(Records from a collection)

━━━━━━━━━━━━━━━━━━━━━━━━━━━━━━

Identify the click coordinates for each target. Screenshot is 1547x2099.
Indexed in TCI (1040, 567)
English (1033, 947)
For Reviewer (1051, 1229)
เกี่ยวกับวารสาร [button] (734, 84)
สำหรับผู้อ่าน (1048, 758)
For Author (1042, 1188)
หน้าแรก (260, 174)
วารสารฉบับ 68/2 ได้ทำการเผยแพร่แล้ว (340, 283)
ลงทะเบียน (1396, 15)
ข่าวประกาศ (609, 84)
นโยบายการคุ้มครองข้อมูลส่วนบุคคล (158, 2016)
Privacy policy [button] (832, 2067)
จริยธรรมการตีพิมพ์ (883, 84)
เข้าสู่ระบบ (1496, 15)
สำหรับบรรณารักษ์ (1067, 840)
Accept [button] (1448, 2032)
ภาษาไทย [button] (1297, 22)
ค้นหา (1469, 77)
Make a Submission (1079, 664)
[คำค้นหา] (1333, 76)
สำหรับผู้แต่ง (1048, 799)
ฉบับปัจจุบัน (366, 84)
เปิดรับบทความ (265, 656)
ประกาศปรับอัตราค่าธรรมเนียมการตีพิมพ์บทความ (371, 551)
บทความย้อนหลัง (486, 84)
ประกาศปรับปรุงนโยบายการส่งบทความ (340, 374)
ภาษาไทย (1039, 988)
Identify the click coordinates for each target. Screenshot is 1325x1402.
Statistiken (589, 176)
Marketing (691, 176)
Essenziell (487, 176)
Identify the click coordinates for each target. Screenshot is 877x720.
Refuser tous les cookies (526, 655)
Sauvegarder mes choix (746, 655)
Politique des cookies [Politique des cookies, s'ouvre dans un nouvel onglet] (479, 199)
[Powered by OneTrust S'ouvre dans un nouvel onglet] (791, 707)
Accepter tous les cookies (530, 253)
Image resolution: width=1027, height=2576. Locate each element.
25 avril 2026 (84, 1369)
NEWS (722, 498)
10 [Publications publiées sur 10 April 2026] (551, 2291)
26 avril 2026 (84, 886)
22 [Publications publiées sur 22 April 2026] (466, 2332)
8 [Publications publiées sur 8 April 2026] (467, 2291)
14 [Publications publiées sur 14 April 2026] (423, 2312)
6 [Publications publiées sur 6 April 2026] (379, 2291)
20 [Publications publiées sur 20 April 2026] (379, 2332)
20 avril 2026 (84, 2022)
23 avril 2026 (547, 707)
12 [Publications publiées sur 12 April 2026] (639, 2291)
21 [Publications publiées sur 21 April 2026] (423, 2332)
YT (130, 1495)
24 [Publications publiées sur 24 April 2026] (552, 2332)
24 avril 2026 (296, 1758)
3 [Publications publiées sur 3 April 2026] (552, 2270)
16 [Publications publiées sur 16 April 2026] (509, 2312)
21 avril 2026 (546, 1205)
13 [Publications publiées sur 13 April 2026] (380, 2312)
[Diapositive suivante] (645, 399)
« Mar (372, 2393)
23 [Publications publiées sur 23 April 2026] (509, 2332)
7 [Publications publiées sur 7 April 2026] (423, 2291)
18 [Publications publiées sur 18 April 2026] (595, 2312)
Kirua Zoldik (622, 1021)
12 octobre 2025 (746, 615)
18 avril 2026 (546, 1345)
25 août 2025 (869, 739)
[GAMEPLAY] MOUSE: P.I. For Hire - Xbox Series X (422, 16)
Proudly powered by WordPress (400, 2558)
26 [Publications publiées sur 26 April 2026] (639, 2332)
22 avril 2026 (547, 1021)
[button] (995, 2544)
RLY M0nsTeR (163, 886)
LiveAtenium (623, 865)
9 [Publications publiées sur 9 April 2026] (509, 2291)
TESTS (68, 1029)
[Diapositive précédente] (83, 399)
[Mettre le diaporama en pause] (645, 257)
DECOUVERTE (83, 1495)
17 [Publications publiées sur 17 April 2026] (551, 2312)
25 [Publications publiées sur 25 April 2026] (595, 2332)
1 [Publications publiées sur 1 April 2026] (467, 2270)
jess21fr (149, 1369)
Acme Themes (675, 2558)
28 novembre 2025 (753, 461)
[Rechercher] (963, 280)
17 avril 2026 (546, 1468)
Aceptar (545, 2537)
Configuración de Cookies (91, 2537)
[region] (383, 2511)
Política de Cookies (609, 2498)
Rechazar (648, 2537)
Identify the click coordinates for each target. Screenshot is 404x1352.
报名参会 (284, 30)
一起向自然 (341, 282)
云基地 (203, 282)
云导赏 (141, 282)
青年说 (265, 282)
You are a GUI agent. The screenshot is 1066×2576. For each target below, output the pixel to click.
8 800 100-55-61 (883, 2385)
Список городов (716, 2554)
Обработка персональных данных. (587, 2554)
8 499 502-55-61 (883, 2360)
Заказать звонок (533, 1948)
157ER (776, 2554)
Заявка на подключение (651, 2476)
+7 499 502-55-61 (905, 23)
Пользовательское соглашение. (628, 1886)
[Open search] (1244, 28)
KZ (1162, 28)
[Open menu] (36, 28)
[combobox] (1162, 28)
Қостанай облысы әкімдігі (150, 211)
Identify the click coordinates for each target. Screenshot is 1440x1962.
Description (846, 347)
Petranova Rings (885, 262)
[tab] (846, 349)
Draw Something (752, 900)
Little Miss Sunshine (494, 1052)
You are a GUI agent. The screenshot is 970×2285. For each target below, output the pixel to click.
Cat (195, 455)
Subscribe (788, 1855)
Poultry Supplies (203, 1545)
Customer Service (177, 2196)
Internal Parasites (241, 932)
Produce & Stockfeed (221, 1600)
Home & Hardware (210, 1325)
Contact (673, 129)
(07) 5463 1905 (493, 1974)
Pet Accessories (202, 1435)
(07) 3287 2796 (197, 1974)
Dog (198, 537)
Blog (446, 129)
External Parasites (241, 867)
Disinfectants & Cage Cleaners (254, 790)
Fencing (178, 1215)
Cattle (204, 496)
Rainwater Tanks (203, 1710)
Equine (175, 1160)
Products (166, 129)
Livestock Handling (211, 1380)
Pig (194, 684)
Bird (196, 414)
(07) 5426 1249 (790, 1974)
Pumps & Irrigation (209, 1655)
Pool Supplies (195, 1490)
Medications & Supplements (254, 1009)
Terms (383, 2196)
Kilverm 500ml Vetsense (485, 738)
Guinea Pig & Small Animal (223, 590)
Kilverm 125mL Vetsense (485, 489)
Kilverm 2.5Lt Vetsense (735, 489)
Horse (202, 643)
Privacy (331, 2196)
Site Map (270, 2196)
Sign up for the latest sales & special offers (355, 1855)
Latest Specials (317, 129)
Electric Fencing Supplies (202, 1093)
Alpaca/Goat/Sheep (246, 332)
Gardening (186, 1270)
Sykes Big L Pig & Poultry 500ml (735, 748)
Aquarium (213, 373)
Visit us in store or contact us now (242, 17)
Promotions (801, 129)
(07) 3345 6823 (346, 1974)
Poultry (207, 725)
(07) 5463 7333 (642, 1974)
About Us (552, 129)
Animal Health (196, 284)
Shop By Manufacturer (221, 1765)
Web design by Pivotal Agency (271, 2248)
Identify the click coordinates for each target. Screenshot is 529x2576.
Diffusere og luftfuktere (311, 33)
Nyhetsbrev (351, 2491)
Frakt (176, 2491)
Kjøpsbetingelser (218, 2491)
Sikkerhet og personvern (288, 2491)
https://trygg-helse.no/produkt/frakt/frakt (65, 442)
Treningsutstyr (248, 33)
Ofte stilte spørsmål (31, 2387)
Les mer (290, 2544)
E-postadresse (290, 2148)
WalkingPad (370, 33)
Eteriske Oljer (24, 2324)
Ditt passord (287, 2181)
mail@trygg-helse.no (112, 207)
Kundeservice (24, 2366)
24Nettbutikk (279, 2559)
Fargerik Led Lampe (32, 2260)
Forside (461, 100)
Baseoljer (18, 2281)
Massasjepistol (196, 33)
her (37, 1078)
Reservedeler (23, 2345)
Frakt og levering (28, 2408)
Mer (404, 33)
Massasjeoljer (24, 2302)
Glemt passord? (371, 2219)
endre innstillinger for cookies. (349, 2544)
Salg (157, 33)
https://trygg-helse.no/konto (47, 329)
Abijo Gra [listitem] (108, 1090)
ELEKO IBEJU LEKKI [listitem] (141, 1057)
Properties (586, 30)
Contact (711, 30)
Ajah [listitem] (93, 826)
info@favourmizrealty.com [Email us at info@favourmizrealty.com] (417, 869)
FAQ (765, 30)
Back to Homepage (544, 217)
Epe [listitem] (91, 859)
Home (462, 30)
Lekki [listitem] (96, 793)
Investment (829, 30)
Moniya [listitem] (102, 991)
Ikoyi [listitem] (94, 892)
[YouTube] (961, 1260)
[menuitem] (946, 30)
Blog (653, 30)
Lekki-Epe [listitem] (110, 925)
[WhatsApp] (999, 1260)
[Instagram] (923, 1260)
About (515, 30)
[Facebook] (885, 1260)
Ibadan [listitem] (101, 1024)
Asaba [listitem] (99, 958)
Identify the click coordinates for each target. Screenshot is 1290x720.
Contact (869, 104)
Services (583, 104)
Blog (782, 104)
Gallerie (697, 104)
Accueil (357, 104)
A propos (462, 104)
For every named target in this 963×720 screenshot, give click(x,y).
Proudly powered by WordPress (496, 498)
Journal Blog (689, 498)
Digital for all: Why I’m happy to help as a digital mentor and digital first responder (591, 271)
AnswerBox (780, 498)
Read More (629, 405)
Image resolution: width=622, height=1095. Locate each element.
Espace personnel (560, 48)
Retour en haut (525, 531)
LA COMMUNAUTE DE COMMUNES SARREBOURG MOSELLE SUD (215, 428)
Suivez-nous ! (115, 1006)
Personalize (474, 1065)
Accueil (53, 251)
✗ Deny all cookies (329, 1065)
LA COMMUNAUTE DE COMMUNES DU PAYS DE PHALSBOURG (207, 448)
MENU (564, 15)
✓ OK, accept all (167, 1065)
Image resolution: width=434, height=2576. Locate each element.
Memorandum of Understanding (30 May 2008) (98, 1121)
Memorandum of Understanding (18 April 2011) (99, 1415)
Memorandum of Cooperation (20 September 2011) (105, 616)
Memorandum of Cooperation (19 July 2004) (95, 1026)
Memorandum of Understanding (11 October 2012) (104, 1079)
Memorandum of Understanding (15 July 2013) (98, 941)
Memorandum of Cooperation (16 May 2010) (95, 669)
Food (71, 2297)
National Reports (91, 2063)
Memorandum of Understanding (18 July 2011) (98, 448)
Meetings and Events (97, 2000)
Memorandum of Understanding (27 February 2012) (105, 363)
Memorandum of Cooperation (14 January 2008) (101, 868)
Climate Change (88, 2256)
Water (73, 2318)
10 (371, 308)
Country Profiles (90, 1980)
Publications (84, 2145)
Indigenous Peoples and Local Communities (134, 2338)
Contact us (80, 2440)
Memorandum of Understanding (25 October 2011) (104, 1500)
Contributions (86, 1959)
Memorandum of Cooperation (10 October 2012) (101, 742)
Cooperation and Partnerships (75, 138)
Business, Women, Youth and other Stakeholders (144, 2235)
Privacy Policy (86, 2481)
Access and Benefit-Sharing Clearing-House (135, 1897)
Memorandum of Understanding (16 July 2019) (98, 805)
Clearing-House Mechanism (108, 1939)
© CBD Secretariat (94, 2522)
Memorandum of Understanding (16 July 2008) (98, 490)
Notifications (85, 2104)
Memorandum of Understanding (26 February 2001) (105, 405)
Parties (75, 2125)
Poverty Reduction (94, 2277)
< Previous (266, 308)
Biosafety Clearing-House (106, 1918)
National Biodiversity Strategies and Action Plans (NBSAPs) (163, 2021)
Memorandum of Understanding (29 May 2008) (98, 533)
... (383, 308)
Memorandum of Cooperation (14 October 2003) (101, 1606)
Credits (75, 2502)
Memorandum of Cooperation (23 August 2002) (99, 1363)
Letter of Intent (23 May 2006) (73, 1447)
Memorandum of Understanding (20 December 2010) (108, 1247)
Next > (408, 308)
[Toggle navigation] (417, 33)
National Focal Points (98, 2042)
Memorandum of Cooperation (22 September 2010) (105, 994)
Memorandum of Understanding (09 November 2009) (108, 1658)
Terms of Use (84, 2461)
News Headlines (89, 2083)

━━━━━━━━━━━━━━━━━━━━━━━━━━━━━━

WHAT NEEDS TO BE DONE: Please copy out, word for word, the lines from the one containing "Site Map (270, 2196)" through the one containing "(07) 5463 7333 (642, 1974)", with both of those lines included.

RESPONSE TO THE EXERCISE:
Site Map (270, 2196)
Sign up for the latest sales & special offers (355, 1855)
Latest Specials (317, 129)
Electric Fencing Supplies (202, 1093)
Alpaca/Goat/Sheep (246, 332)
Gardening (186, 1270)
Sykes Big L Pig & Poultry 500ml (735, 748)
Aquarium (213, 373)
Visit us in store or contact us now (242, 17)
Promotions (801, 129)
(07) 3345 6823 (346, 1974)
Poultry (207, 725)
(07) 5463 7333 (642, 1974)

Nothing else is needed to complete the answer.